Description of the task: Your output is one number, the count of lines in the listing below that hold the word "computer".

┄┄┄┄┄┄

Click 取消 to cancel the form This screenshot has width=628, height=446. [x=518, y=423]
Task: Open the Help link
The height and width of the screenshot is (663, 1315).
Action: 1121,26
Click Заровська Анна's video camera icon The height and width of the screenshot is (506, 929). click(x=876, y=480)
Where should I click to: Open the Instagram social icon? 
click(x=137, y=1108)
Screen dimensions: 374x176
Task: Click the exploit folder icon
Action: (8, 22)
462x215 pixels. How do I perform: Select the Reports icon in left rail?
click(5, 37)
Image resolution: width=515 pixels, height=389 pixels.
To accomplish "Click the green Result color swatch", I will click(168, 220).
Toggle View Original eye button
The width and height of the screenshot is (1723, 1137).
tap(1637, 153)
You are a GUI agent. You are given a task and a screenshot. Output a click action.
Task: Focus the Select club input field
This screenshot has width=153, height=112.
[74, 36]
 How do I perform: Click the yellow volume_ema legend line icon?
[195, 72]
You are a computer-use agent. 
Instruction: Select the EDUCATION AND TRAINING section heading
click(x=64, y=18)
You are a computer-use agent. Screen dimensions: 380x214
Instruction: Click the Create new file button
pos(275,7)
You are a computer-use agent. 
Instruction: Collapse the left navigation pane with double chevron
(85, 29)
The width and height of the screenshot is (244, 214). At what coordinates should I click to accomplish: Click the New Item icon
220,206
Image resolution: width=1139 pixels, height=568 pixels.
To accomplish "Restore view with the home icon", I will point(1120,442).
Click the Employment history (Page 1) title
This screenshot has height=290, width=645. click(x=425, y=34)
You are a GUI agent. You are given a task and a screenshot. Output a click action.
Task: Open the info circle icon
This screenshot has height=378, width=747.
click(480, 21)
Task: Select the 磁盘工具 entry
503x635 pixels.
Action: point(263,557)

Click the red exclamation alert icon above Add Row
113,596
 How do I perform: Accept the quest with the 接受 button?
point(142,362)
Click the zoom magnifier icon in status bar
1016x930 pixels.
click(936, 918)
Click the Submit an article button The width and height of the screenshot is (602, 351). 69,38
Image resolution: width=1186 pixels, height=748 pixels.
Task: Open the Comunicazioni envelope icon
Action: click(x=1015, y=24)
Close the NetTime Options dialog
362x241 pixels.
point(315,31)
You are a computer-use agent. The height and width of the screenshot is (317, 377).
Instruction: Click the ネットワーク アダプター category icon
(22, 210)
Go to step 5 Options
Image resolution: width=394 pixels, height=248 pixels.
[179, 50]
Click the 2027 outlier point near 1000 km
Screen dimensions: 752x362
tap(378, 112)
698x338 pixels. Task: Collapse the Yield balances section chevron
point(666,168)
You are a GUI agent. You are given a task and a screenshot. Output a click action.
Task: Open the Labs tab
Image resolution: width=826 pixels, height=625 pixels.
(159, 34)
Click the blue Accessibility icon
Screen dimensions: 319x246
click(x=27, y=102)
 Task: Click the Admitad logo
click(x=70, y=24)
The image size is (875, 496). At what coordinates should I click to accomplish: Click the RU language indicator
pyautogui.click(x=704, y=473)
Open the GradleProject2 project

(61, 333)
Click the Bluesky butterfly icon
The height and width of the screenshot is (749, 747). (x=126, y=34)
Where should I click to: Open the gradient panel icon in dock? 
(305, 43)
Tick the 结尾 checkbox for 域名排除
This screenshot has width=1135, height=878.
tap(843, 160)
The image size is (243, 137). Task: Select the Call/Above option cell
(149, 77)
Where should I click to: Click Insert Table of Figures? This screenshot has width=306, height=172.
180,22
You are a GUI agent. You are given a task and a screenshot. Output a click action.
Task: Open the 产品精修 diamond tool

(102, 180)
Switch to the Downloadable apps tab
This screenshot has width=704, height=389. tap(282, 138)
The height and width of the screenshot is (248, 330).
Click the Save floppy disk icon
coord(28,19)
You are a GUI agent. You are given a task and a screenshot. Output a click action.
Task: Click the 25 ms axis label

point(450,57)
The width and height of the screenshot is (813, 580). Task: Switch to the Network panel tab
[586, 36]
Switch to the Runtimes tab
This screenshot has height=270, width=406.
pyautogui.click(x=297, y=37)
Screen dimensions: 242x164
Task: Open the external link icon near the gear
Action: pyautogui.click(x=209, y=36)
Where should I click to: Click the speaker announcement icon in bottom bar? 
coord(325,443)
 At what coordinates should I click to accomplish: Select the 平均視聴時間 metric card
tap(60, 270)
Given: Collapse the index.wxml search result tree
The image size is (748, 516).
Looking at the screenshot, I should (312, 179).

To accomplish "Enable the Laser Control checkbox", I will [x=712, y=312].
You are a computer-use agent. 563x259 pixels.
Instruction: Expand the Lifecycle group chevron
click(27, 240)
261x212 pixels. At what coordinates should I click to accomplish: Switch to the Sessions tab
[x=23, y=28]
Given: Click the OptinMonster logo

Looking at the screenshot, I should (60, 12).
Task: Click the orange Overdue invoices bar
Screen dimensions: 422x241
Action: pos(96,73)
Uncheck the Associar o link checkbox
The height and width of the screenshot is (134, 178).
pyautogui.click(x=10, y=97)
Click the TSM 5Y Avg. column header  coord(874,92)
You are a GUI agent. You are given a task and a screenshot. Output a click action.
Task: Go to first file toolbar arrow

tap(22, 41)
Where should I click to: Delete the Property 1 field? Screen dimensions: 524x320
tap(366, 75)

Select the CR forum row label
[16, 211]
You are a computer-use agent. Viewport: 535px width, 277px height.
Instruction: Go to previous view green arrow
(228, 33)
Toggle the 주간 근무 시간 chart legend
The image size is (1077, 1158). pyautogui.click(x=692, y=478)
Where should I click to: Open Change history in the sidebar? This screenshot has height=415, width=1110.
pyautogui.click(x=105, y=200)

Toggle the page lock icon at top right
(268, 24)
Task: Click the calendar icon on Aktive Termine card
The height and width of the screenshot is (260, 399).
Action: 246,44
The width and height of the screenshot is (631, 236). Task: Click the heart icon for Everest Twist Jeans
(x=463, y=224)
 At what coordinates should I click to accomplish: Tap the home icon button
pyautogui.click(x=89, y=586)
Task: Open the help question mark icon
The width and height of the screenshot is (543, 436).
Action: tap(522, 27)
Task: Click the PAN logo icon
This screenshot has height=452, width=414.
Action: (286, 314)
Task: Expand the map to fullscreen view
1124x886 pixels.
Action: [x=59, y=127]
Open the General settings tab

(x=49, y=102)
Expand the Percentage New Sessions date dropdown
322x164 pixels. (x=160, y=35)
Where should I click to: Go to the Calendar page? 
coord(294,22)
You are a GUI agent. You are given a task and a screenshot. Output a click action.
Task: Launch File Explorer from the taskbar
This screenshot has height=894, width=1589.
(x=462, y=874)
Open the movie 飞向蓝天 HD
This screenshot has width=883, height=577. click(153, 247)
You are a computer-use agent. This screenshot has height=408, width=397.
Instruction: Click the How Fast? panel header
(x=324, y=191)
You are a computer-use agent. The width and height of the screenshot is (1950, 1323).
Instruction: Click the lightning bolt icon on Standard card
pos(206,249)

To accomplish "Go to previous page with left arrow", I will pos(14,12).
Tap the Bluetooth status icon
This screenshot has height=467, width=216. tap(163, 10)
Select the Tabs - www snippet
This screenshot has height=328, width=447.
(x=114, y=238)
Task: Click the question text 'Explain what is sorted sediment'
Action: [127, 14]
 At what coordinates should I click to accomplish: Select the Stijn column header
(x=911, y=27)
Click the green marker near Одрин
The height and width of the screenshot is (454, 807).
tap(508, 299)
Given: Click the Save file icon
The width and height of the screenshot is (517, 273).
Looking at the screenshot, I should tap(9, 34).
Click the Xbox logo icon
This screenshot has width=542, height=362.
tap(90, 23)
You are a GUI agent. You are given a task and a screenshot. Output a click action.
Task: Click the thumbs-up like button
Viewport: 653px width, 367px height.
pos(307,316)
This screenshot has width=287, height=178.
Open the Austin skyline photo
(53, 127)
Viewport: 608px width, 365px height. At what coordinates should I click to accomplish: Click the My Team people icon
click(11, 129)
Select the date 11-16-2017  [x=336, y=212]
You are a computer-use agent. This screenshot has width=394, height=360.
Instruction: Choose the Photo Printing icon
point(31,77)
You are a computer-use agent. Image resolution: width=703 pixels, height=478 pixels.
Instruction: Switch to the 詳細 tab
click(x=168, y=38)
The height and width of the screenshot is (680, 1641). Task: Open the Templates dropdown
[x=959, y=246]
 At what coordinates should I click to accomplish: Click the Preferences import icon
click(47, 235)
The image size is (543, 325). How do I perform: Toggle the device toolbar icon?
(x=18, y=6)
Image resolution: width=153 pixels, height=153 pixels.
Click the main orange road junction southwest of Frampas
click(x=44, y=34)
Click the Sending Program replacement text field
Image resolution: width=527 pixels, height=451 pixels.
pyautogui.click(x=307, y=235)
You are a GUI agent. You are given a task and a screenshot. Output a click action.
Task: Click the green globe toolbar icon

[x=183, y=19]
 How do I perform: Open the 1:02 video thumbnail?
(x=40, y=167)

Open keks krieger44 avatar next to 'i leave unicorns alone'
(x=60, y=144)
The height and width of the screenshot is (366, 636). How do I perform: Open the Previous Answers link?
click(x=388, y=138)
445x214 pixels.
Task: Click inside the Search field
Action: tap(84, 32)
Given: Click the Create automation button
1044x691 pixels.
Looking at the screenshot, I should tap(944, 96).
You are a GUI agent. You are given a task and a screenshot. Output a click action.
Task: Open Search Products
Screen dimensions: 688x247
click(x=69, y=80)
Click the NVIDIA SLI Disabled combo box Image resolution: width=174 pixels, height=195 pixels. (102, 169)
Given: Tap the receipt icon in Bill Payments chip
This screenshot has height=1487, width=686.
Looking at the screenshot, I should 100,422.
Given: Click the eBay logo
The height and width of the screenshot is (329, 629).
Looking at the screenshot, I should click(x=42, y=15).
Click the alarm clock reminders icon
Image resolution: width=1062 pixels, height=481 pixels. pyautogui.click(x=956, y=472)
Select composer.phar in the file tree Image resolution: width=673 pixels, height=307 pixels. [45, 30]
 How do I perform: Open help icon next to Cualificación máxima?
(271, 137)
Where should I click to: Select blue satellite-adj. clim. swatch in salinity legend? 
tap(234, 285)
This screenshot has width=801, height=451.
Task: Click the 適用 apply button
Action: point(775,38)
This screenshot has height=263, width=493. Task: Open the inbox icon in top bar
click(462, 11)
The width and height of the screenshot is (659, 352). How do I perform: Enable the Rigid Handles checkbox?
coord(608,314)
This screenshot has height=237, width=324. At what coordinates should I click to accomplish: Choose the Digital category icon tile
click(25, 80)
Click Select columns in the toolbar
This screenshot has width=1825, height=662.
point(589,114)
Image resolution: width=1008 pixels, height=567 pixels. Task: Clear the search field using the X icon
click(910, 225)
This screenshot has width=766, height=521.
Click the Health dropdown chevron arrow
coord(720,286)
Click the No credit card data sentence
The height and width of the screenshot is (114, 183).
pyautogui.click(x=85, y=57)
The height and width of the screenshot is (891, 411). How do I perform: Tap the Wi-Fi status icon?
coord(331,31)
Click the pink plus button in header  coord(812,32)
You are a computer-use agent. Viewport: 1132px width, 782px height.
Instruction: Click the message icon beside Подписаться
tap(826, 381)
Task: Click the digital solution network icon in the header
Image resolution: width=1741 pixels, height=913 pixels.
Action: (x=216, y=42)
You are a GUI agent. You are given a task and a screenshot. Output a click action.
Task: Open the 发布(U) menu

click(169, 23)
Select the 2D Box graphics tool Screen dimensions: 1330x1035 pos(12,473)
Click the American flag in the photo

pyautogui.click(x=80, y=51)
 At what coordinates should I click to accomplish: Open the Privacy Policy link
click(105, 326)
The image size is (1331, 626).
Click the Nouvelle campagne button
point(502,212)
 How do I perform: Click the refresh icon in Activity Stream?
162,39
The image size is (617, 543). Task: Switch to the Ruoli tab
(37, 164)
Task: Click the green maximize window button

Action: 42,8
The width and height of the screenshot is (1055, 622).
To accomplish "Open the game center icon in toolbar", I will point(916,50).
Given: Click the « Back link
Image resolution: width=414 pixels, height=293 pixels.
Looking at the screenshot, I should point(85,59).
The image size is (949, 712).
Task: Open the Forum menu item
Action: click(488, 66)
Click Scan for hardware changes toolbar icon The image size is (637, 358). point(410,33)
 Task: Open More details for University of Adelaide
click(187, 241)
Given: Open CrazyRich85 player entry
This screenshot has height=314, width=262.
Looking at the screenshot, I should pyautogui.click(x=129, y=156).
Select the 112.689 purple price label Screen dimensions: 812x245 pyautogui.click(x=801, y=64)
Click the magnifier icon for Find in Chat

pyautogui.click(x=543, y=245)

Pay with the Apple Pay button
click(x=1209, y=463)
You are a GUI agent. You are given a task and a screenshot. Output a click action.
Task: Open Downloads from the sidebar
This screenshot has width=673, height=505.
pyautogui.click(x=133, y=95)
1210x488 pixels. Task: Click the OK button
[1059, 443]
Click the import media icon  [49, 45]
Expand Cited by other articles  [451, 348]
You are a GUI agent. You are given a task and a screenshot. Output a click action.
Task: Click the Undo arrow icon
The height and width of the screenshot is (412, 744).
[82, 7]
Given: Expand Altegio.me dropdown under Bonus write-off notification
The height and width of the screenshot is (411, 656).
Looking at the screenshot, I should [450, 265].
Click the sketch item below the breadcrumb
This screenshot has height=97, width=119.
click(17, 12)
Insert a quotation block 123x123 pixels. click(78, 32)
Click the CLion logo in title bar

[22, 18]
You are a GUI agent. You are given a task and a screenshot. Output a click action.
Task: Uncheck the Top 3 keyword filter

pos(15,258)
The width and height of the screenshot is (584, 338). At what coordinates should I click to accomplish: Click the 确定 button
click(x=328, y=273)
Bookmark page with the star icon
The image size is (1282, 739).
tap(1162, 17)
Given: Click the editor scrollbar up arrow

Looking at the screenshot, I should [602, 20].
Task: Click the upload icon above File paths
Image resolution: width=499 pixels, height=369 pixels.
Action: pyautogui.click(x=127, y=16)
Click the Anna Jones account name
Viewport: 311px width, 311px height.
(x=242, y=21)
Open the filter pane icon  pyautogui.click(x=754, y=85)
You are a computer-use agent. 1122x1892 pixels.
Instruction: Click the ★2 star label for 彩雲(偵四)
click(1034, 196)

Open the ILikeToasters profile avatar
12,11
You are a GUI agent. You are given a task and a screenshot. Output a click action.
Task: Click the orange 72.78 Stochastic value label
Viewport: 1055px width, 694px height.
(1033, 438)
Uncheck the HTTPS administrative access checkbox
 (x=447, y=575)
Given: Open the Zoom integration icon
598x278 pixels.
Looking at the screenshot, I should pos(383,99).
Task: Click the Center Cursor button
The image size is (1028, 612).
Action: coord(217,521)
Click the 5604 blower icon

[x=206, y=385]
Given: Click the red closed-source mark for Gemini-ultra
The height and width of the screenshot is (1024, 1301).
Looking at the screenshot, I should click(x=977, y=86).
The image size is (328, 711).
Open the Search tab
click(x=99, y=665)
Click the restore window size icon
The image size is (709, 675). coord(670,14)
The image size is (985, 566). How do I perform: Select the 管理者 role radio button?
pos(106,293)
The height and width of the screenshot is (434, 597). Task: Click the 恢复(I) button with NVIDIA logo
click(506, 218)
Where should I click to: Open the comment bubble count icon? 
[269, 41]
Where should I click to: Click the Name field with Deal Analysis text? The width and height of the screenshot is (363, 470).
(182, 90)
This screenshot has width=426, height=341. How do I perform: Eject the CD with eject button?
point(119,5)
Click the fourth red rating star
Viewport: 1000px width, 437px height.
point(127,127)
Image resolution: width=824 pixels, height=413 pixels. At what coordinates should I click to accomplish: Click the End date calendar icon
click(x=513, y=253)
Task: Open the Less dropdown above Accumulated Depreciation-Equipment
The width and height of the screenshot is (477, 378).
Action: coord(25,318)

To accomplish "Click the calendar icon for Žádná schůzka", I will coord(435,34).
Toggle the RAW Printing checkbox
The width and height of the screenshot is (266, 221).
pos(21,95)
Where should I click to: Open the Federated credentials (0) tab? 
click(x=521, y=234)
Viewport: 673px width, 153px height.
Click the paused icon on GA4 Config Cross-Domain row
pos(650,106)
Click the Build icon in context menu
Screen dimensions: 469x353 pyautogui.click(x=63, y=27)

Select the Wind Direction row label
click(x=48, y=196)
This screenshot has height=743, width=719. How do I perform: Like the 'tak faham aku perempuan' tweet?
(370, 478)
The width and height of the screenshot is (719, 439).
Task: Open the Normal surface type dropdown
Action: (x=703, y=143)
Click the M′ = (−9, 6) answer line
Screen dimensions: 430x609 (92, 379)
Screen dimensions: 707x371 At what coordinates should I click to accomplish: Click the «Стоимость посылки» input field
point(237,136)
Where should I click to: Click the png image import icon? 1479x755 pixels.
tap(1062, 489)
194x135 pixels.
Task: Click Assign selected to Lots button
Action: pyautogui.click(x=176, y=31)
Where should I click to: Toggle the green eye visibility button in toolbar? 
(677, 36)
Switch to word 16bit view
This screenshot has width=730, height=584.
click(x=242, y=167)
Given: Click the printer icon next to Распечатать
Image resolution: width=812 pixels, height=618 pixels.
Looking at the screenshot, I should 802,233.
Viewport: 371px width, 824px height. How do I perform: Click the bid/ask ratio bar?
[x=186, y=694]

┄┄┄┄┄┄

Result of the exercise: 12